After Watterson turned her down, Gillespie offered Robotman to up-and-comer Jim Meddick. Meddick had won a contest for his own strip Paperback Writer while he was still in college. When he graduated, he started submitting it to a number of syndicates, including United. They expressed an interest, but wanted him to sign a development contract that he felt was too one-sided, so he turned it down. Consequently, he was offered Robotman, which he took on with a pragmatic air.
“It wasn’t my character, so I wasn’t worried about losing it,” he admitted when I caught up with him.

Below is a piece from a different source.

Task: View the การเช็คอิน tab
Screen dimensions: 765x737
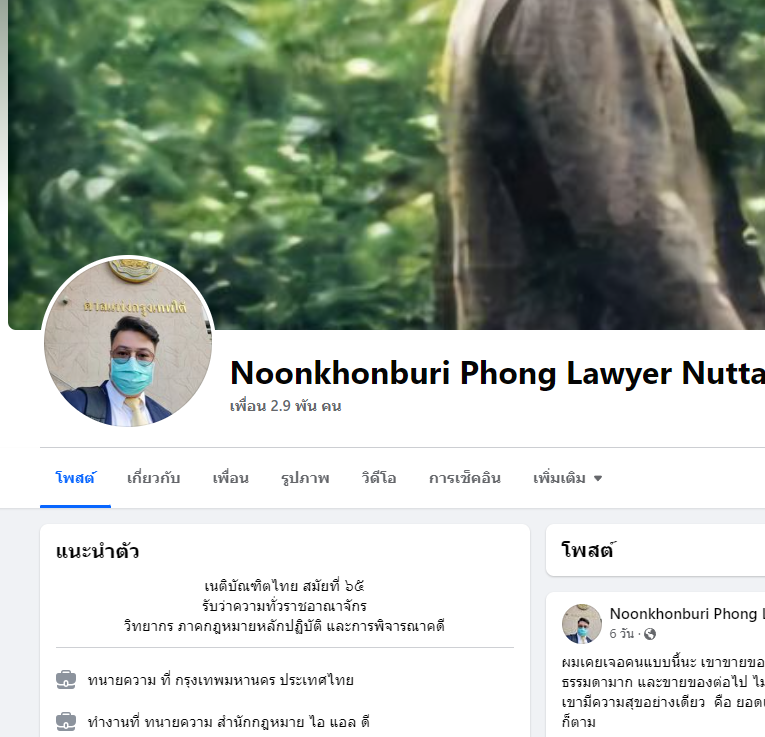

“To be honest, I didn’t think they would even launch it. I thought that since it was designed to be a toy for children it wouldn’t work as a comic strip. However, they were offering me cash to work on it, so I figured I would get some money and learn how to draw a strip at the same time. No matter what, it was win-win for me.”
Though Gillespie didn’t think the strip was the right fit for Watterson, she didn’t necessarily feel the same about Robotman and Meddick, and has since been impressed with Meddick’s work.
“There were times I would look at him and I would feel badly about kind of sticking this on him, but the fact that Meddick made it into something worthwhile is really a testament to his talent.” Robotman launched in 1985 and though it never became the licensing juggernaut the marketing department had hoped, it nonetheless became a hit in its own right. Over the years, Meddick added his own characters to the strip, including a geeky inventor named Monty Montahue, who would go on to become the star and namesake of the strip. Today Monty still runs in papers and online, a surprising outcome to an odd little sidebar story.